Singapore shares close lower over month end rebalancing of portfolios

A man leaves the SGX Singapore Exchange building in Singapore's central business district, on Jan 7, 2016. PHOTO: REUTERS

SINGAPORE - Singapore shares closed slightly lower, after earlier gains following a rally in Chinese and Hong Kong markets were wiped out by the rebalancing of portfolios at month end by some fund managers.

"This could be due to short positions initiated towards the end of the trading day, or a rebalancing of portfolios at month-end by bigger players," Mr Lee Yu Sheng, trading representative of Maybank Kim Eng.

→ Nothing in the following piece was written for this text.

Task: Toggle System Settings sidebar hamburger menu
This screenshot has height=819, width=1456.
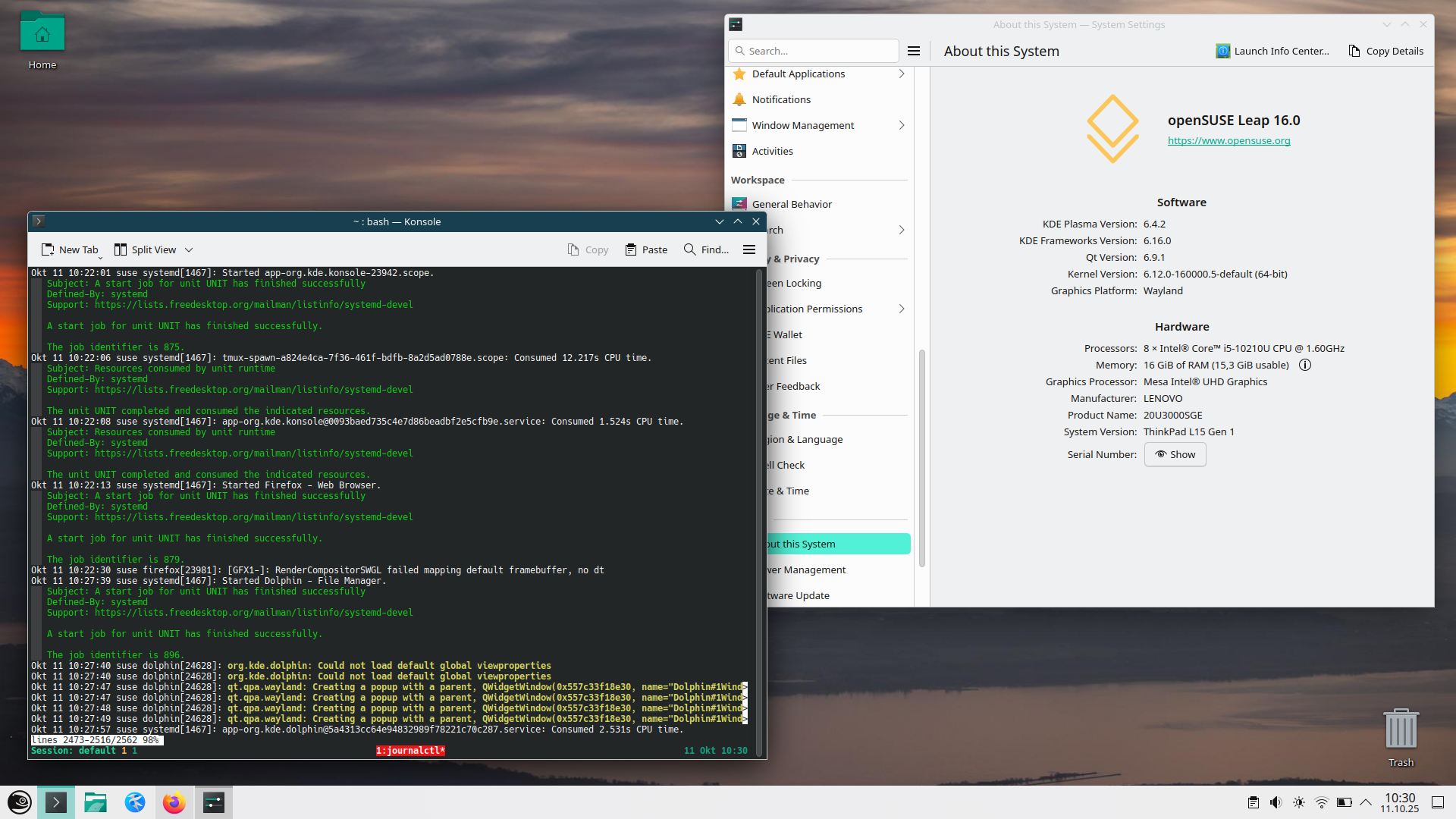Action: [x=914, y=51]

The Straits Times Index had rallied as much as 1.3 per cent as optimism grew over a possible inclusion of Chinese stocks in MSCI, an influential global benchmark.

Expectations that MSCI will soon add mainland-traded Chinese stocks, or A-shares, in its Emerging Markets Index - a move that could channel billions in passive asset-management money into China, lifting stock prices, sent Shanghai up 3.34 per cent, Shenzhen up 4.09 per cent and Hong Kong up 0.9 per cent.

But the STI gave back all gains in the final hour of trade, closing 0.2 per cent or 5.69 points down to 2,791.06. Singtel shed 0.8 per cent or three cents to S$3.87; Keppel Corp sank 1.8 per cent or 10 cents to S$5.38; Genting Singapore shed 2.6 per cent or two cents to 74 cents, and DBS Group, fell 0.3 per cent or five cents to S$15.50.

Other bank counters, OCBC and UOB held up. OCBC was up 0.8 per cent or seven cents to S$8.62, and UOB up 0.1 per cent or one cent to S$18.22.

"We expect bank stocks OCBC and UOB to be underpinned by higher United States interest rate expectations as that also implies an improving US economy. From a technical perspective, their recent correction looks to have ended," DBS Group Research said.

DBS, in a report Tuesday, said it has turned "from cautious in the recent months to neutral or cautiously optimistic," on the Singapore market amid existing uncertainties.

Noble rebounded 5.4 per cent or 1.5 cents to 29.5 cents, with 98.6 million shares traded; while Global Logistic Properties dipped 0.3 per cent or 0.5 cents to S$1.81, with 54.5 million shares traded.